Rachel (רָחֵל) is both a personal name and the common noun for "ewe" (female sheep). She is the beloved wife of Jacob, mother of Joseph and Benjamin. Her name may reflect a pastoral setting — the shepherdess who kept her father's flocks was herself named for one.
Rachel's story is one of Scripture's most emotionally layered: loved passionately, long barren, finally blessed with Joseph, dying in childbirth with Benjamin. Her death on the road to Bethlehem (Genesis 35:19) left a tomb that became a symbol of maternal grief. Jeremiah 31:15 famously personifies Rachel weeping for her children taken into exile — a lament so deep it refuses comfort. Matthew 2:18 applies this to the massacre of the innocents: Rachel's ancient grief becomes the grief of Bethlehem's mothers. The woman who died giving life to "son of my sorrow" (Ben-oni) echoes the cross — life coming through death.

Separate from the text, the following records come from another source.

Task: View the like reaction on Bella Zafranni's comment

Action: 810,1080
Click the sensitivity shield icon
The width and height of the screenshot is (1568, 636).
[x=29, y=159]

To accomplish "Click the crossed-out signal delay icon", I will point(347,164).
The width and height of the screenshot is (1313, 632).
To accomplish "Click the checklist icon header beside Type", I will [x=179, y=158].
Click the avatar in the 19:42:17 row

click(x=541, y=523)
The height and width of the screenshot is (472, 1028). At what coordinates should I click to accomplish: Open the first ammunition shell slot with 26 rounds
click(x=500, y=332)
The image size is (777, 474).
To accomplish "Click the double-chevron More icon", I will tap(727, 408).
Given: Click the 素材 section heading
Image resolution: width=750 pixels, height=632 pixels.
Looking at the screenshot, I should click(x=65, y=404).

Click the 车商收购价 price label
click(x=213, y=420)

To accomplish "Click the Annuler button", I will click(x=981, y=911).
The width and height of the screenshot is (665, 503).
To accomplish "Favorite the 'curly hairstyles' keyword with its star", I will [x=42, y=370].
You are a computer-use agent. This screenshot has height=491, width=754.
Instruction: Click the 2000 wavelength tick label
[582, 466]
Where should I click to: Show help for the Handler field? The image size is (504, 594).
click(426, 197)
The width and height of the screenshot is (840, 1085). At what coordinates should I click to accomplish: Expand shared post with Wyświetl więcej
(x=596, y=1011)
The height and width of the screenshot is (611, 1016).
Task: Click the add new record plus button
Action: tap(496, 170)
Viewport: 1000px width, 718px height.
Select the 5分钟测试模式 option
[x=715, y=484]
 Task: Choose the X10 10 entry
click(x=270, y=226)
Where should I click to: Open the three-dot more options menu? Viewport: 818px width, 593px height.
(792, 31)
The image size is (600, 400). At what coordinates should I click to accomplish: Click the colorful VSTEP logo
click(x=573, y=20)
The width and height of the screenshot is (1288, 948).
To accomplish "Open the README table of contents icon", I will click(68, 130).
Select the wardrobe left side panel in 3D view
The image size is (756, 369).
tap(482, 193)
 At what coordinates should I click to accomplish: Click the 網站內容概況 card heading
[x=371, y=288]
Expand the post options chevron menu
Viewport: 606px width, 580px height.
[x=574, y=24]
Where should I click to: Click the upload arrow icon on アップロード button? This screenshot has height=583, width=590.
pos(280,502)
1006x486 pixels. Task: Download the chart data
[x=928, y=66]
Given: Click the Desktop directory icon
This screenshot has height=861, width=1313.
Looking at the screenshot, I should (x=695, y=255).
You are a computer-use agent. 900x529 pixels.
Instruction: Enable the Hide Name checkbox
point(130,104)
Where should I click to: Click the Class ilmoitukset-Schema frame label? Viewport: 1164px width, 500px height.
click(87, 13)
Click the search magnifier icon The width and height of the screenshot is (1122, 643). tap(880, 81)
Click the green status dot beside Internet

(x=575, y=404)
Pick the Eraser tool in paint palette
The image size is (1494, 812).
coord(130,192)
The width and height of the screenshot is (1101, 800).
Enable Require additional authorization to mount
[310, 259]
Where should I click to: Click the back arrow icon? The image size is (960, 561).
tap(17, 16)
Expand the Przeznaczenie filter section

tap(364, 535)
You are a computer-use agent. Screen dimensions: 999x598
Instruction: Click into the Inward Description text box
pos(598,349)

The double meaning of Rachel — ewe and woman — is not accidental. Jacob meets her at a well (the bride-finding motif), a scene that echoes Abraham's servant finding Rebekah and Moses finding Zipporah. Wells and flocks are pastoral images for Israel's encounter with God. Rachel as "ewe" — the gentle, vulnerable female of the flock — contrasts with her fierce prayer for children and her theft of the household gods (a complex act of faith-defiance).